Grep and Regex: filter subdomains in a file
First of all sorry I should learn some grep and regex instead of asking that question but I have a little shortage of time for now. And I am definitely going to learn egrep eventually.
So here is the input:
202.125.132.76 host av.google.com
202.147.187.10 host cms1web.google.com
202.147.187.10 host cms2web.google.com
"autodiscover.google.com
"cms1web.google.com
"cms2web.google.com
"dialin.google.com
- afghanistan.google.com
- autodiscover.google.com
- bangladesh.google.com
- bdbkashonline.google.com
- cms1web.google.com
*.google.com
*.ibank.google.com
*.ibankintl.google.com
*.itrade.google.com
202.125.133.232 403 host autodiscover.google.com
104.40.82.191 - EnterpriseEnrollment.google.com
107.154.104.16 - iTrade.google.com
107.154.108.2 - MIS.google.com
116.71.129.169 testpaymentapi.google.com
119.159.231.12 host av.google.com
Output should be
av.google.com
cms1web.google.com
cms2web.google.com
autodiscover.google.com
so on.......
I want only *.*google.com not any thing else in result, line by line
I don't want that Apostrophes and hyphens at all only subdomains as shown above.
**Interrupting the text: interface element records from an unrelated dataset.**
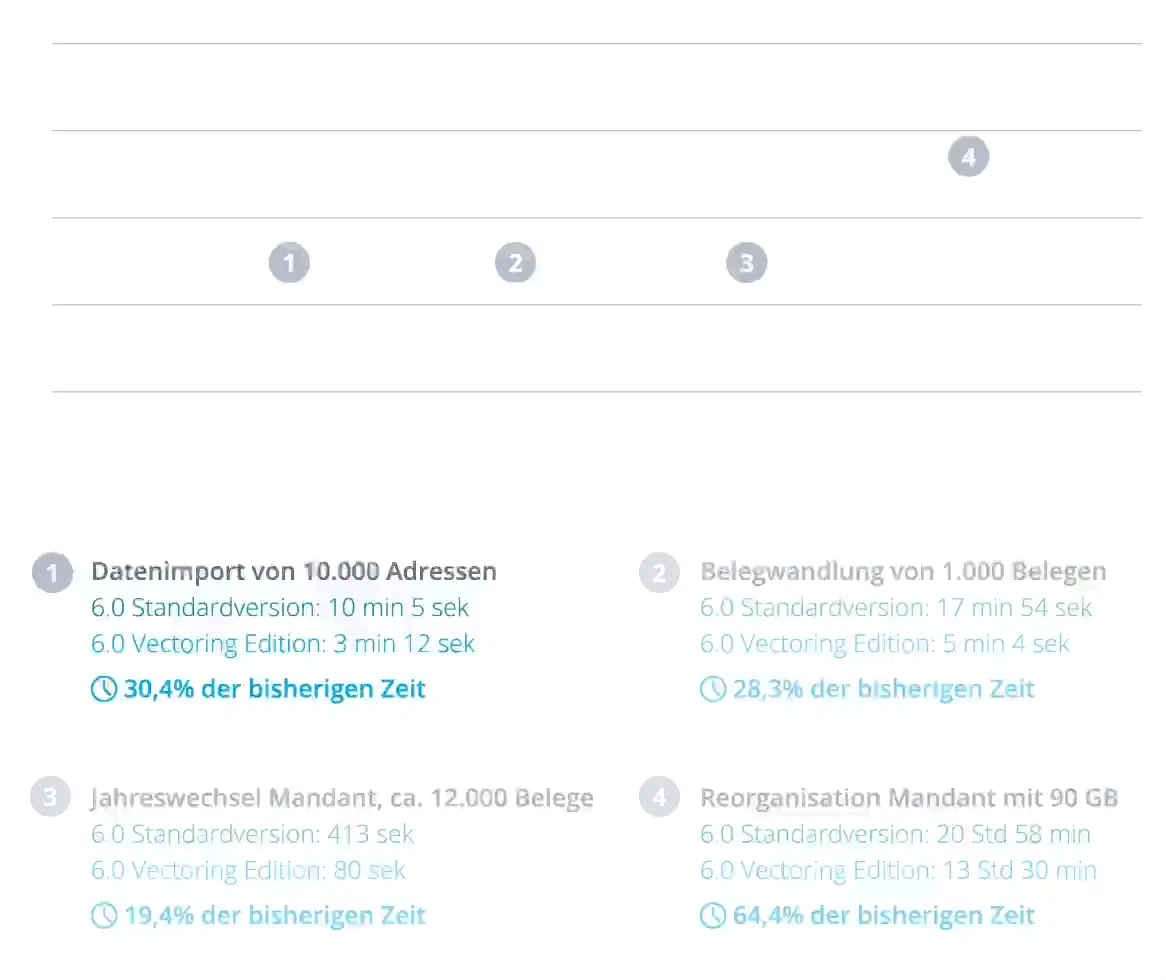Click chart marker number 2
This screenshot has width=1166, height=980.
[x=515, y=264]
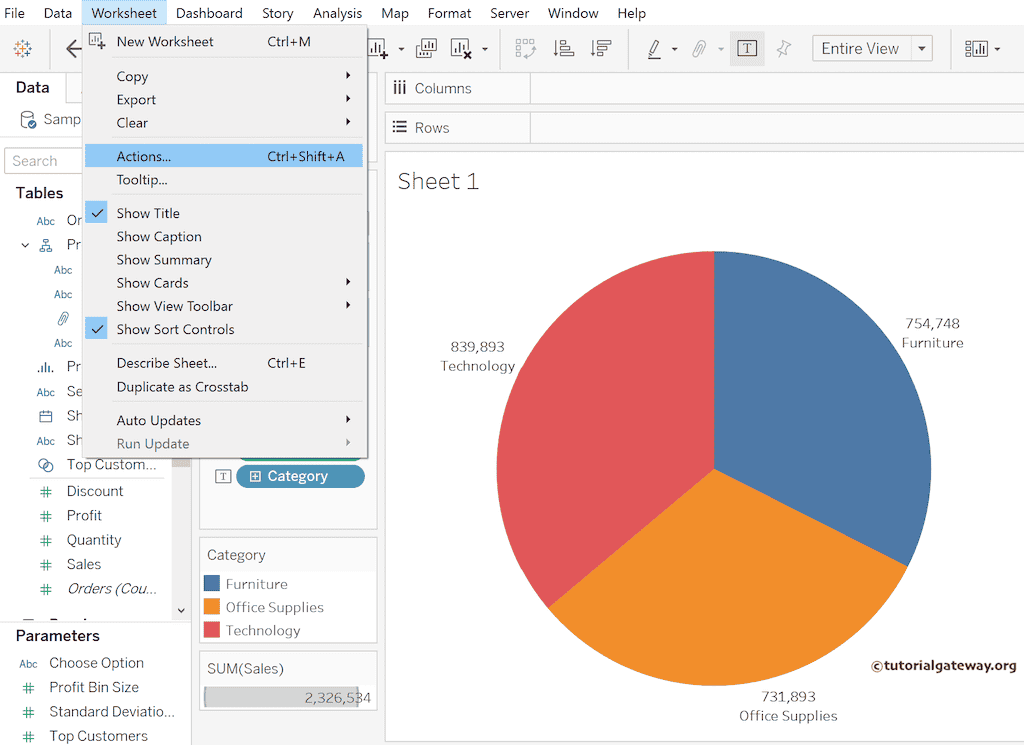Screen dimensions: 1024x745
Task: Click the blue Furniture legend swatch
Action: coord(211,584)
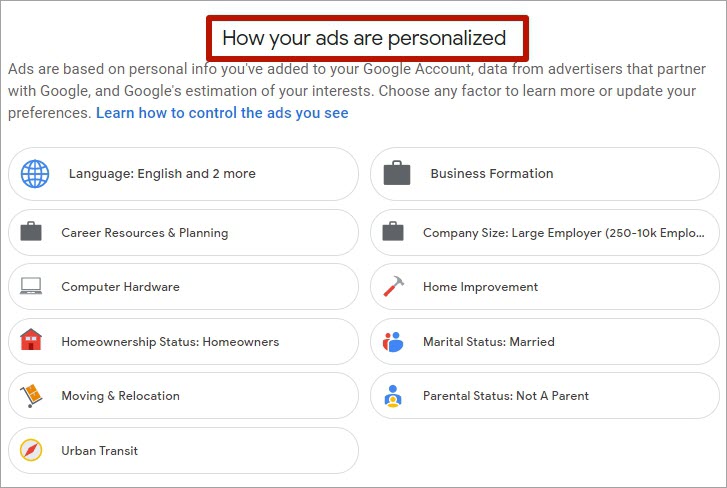The width and height of the screenshot is (727, 488).
Task: Click the couple icon for Marital Status
Action: 393,342
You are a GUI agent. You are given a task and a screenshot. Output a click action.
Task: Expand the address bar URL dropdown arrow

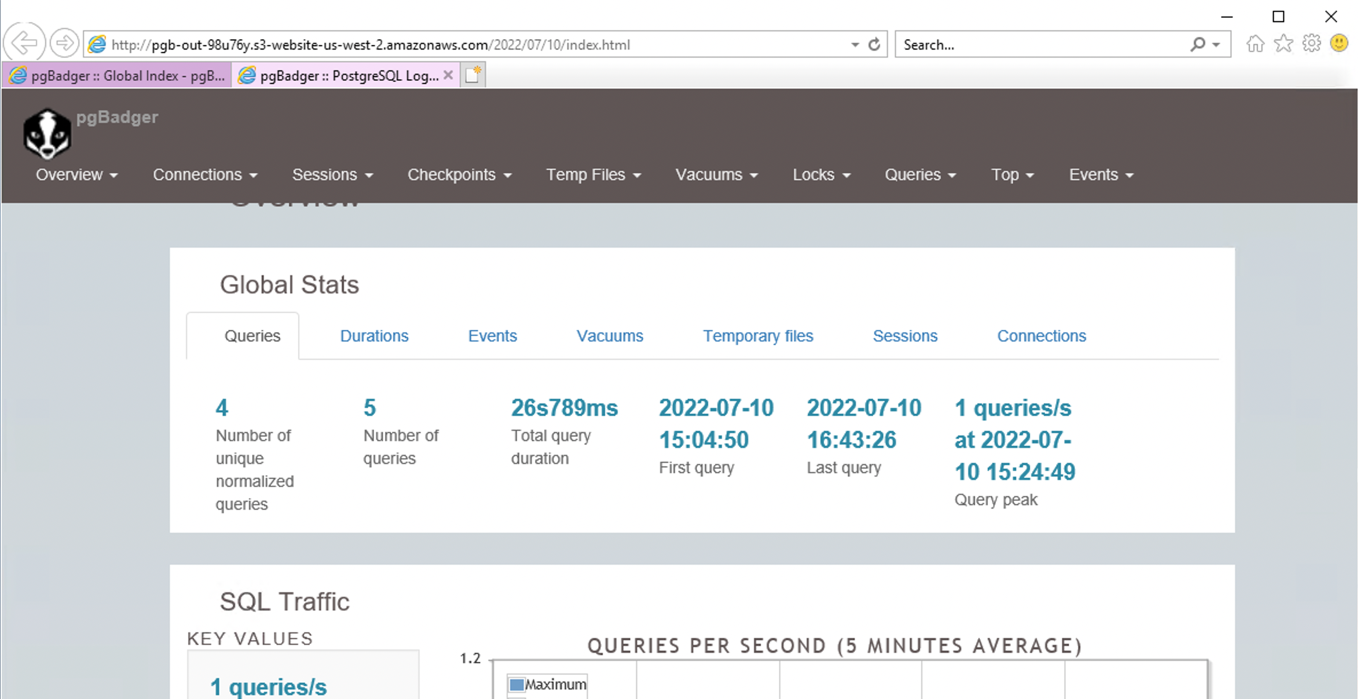click(854, 45)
Thanks if you could help me :)
$ grep -Po '^[^-*"]*?\K[[:alnum:]-]+\.google\.com$' input
av.google.com
cms1web.google.com
cms2web.google.com
autodiscover.google.com
testpaymentapi.google.com
av.google.com
- non-greedily match and discard a sequence of characters not including
-
,*
, or"
then
- match and output a sequence of alphanumeric characters and hyphens (although your input doesn't have any, they are legal in a domain name) followed by
.google.com